Transparent thin film oxide semiconductor material with highest recorded conductivity for its class.A team led by researchers at the University of Minnesota has developed a new transparent thin film oxide semiconductor material that offers the highest recorded conductivity for its class. The nano-scale material could lead to smaller, quicker and more powerful electronics as well as more efficient solar cells.
As reported in Nature Communications [Prakash et al. Nat. Commun. (2017) DOI: 10.1038/ncomms15167], its high conductivity makes the sustainable material unique, as it helps electronics conduct more electricity and become more powerful. Based on cheaper and more abundant elements than the indium-based transparent conductors commonly used, it also has a wide bandgap – so light can pass easily through, making it optically transparent. These properties make it ideal for conducting films that can be used in many electronic devices, such as high-powered electronics, transparent displays, touchscreens and even solar cells.
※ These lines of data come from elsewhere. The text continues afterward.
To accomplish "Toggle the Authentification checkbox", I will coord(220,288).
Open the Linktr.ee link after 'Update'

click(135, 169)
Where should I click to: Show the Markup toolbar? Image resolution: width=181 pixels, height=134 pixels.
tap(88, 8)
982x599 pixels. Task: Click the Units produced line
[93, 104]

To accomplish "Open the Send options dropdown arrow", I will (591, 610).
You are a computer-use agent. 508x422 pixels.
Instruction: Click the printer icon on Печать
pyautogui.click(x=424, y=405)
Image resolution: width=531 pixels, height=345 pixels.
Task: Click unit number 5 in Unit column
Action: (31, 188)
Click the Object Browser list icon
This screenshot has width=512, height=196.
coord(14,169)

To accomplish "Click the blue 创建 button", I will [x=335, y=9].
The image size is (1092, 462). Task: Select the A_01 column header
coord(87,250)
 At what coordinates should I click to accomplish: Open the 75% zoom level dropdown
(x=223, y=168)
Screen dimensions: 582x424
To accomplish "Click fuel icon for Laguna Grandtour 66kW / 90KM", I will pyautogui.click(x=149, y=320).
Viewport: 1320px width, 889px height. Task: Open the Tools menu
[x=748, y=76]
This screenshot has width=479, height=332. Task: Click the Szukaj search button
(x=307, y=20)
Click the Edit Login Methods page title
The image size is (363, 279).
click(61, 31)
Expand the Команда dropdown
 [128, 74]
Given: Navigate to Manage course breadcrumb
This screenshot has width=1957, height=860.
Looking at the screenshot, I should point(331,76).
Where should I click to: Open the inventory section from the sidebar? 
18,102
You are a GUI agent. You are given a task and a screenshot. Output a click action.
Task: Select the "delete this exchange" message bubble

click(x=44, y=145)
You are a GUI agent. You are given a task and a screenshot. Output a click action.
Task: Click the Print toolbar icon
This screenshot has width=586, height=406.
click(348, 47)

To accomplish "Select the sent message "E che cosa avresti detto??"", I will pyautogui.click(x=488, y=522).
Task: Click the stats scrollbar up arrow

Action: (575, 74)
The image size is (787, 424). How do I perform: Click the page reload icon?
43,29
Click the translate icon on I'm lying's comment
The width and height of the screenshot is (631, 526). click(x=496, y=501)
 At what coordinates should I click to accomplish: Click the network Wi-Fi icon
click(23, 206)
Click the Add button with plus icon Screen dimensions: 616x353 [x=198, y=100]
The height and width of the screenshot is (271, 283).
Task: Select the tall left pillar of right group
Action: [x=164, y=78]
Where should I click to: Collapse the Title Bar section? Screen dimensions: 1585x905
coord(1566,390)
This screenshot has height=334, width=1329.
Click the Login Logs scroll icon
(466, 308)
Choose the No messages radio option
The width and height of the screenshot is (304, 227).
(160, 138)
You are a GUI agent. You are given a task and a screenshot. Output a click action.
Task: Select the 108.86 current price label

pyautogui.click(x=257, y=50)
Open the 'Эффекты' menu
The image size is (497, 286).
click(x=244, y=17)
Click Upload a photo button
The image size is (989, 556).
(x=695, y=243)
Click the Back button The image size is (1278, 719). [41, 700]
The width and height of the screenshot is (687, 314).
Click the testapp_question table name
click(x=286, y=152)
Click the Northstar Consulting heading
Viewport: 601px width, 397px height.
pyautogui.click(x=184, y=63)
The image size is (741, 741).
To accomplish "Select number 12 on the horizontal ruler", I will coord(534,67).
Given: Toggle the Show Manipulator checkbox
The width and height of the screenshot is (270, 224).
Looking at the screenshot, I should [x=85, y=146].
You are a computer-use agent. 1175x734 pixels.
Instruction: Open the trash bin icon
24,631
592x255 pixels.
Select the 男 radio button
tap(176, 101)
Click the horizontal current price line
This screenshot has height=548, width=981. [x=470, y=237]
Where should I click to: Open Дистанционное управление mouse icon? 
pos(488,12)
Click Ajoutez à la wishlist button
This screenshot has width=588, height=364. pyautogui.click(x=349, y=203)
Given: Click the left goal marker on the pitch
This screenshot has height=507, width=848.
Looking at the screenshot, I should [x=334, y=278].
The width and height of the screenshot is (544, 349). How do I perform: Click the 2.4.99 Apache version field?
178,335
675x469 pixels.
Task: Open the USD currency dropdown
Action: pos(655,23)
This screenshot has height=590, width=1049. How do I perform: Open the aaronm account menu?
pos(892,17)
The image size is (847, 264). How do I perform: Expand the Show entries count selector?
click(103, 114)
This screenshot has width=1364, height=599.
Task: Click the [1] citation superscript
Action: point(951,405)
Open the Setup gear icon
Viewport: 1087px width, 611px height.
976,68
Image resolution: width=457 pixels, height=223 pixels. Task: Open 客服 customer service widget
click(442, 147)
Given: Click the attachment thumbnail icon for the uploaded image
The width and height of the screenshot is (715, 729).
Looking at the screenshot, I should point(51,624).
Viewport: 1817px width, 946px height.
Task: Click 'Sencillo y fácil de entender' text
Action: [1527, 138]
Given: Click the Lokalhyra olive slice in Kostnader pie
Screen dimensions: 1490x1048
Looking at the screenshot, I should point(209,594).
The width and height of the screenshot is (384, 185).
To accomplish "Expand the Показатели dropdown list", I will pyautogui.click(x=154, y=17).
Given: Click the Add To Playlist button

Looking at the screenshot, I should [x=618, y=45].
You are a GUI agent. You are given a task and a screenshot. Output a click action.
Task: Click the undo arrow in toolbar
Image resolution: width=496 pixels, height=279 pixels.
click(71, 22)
The researchers developed their conducting thin film using a novel synthesis method in which they grew a barium stannate (BaSnO3) thin film and replaced the tin source with a chemical precursor with properties that can enhance chemical reactivity and improve the metal oxide formation process. They showed that BaSnO3, if synthesized with low defect density, could offer much better properties, as well as showing what limits the conductivity in such materials and how to increase the conductivity. The approach uses a combination of solid (for Ba) and chemical sources (for Sn) so that the material takes advantage of both thermodynamics and chemistry, with the materials being of extremely high quality while being scalable.
“Even though this material has the highest conductivity within the same materials class, there is much room for improvement in addition, to the outstanding potential for discovering new physics if we decrease the defects”Bharat Jalan
The team, who were among the first to recognize the potential of such thin films as transparent conductors, found the process allowed them to create the material with control over thickness, composition, and defect concentration, while the structurally superior quality with improved defect concentration meant they could observe high conductivity in the material. Also, as lead researcher Bharat Jalan said, “Even though this material has the highest conductivity within the same materials class, there is much room for improvement in addition, to the outstanding potential for discovering new physics if we decrease the defects.”
As thin films are key to integration with micro- or nano - fabrication technology, the insights provided here will help direct future research towards minimizing the defects and improving the material’s properties. It is hoped the process will be effective for other material systems where the element is hard to oxidize, and the team will continue to develop their approach and investigate materials with an atomic level of control to better understand the role of specific defects.